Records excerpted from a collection
--- START ---

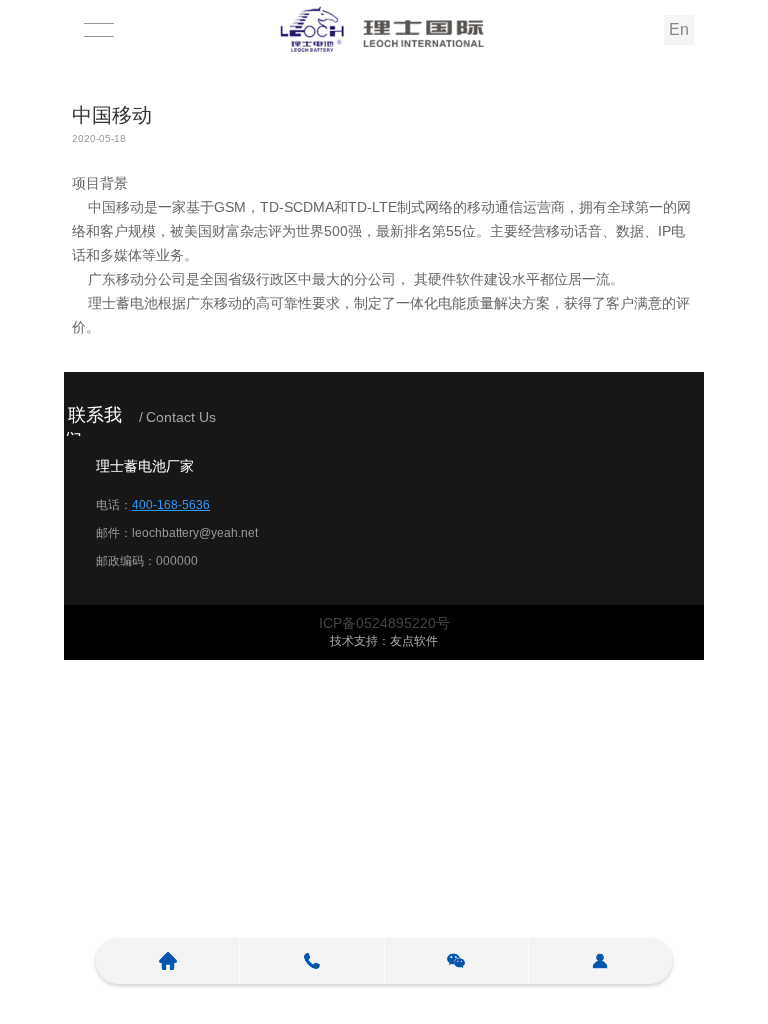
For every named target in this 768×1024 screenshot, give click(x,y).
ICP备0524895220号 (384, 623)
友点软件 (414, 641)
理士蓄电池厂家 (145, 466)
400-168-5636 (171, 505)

--- END ---

▸ WORK ORDER:
Restate the entries above word for word, and keep the pictures out.

▸ ANSWER TO THE EXERCISE:
For every named target in this 768×1024 screenshot, give click(x,y).
ICP备0524895220号 (384, 623)
友点软件 (414, 641)
理士蓄电池厂家 (145, 466)
400-168-5636 (171, 505)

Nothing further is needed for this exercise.